───── Data supplied ─────

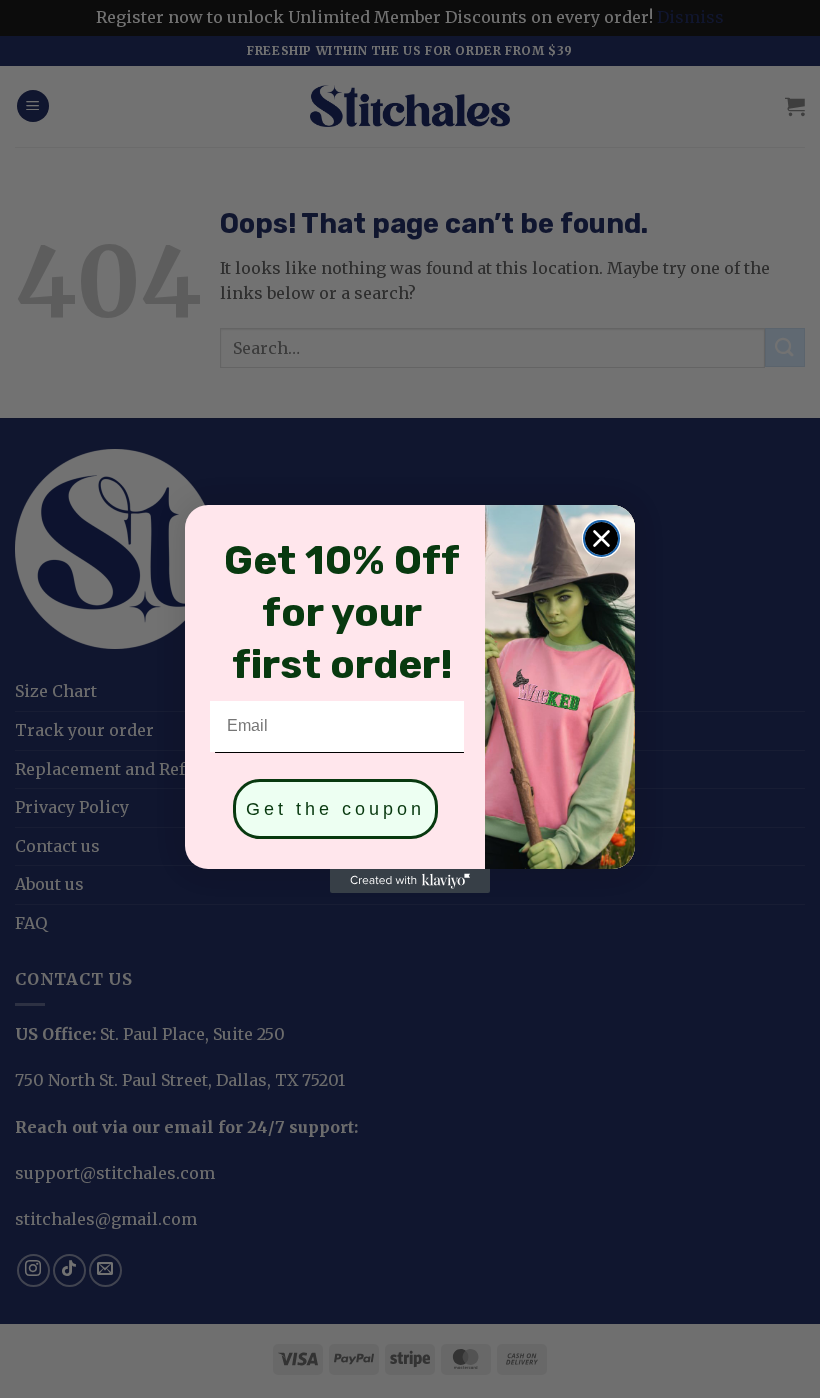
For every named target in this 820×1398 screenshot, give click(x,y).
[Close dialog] (601, 538)
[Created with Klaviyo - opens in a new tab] (410, 881)
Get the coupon (335, 809)
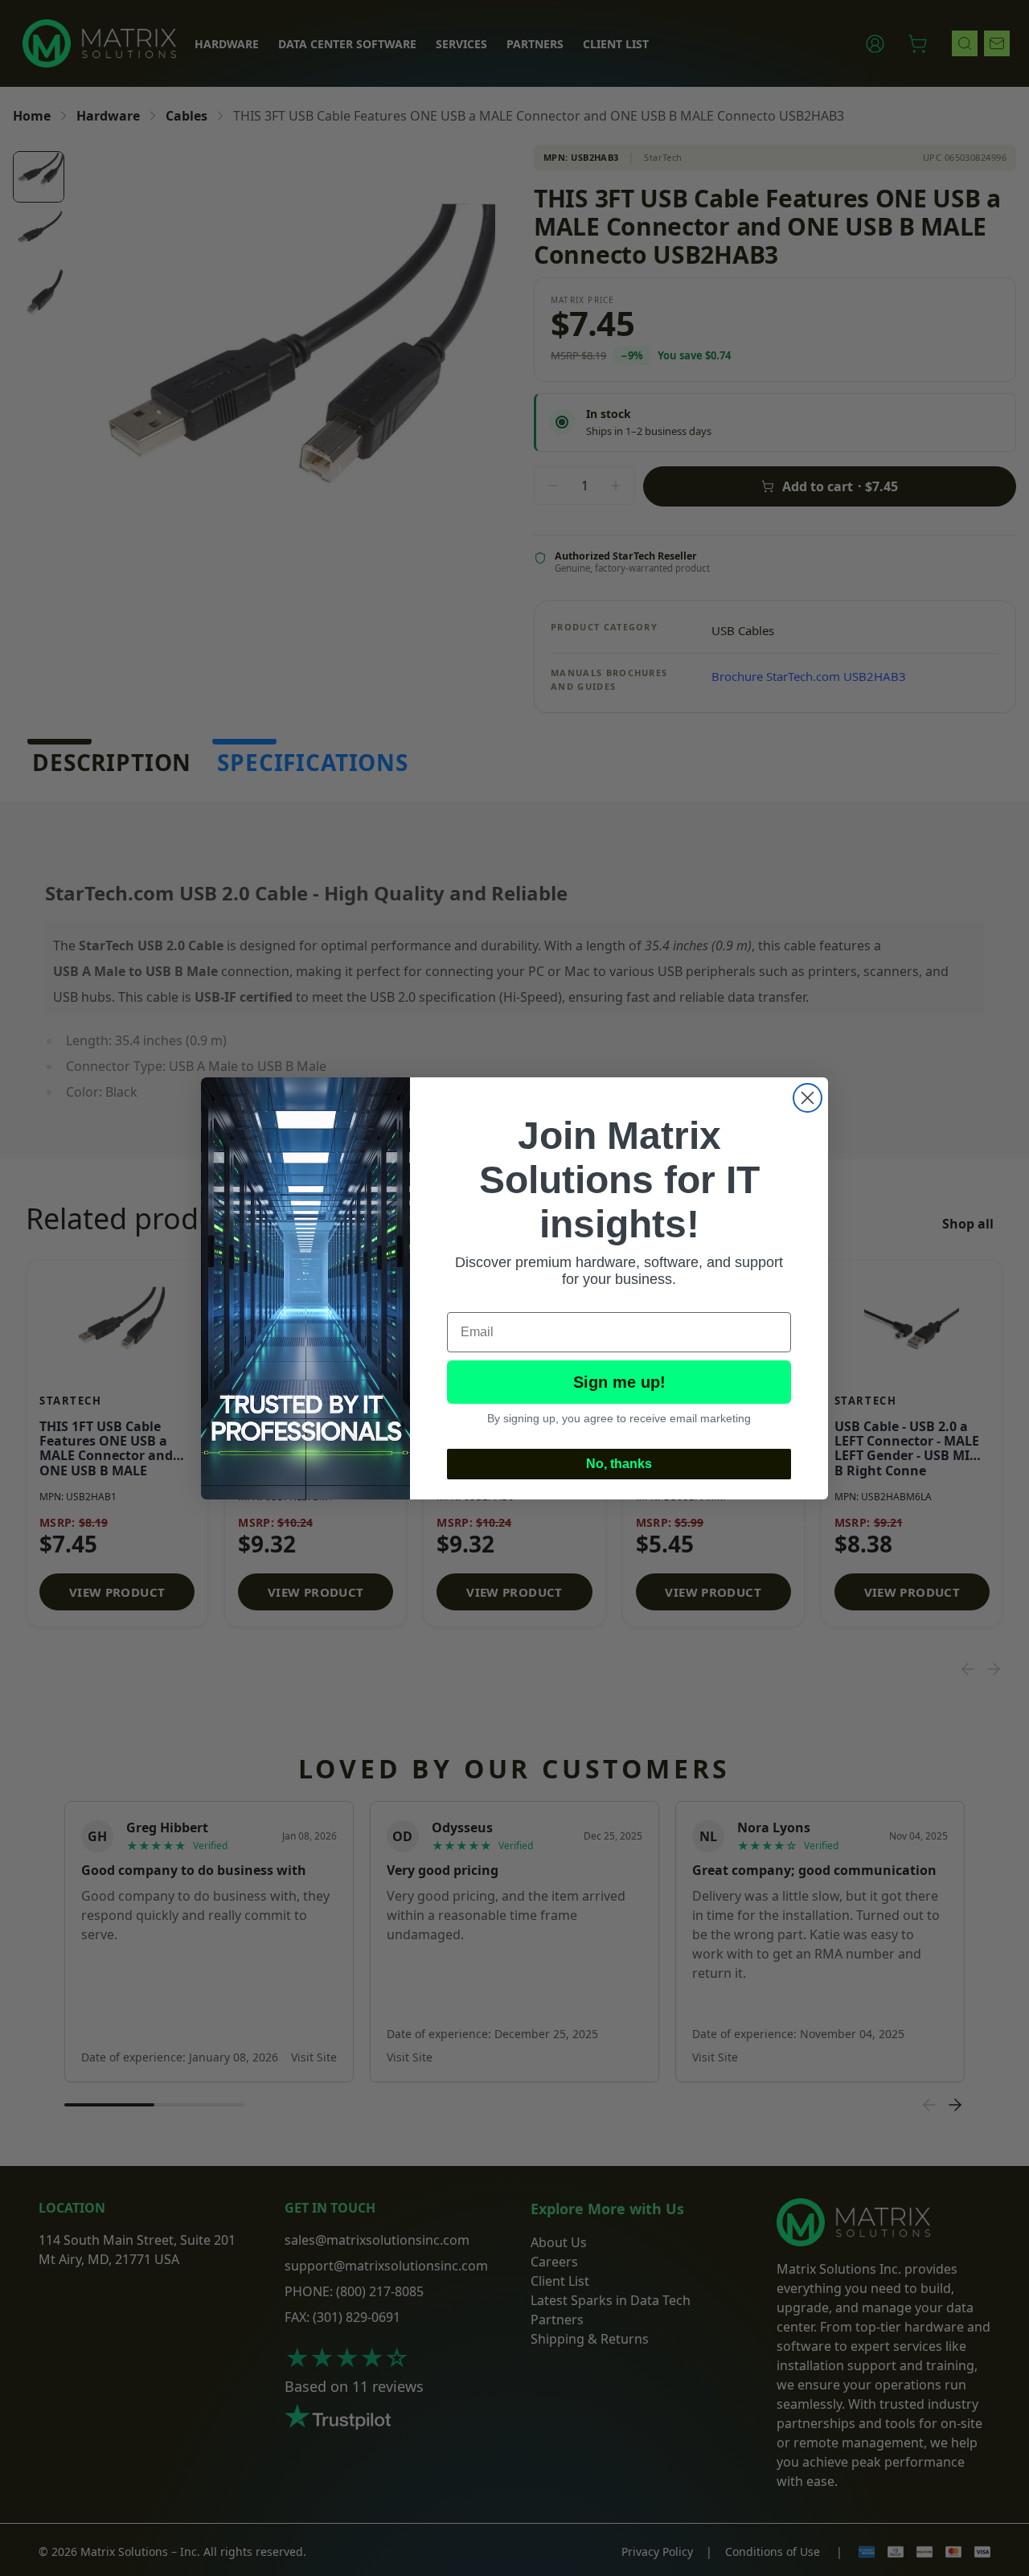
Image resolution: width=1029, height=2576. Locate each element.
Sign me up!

─────

Begin at the line with "Get the coupon (335, 809)" and retype exactly every line through the last one of the entries above, both included, and nothing more; pictures stay out.

Get the coupon (335, 809)
Image resolution: width=1029, height=2576. Locate each element.
Sign me up!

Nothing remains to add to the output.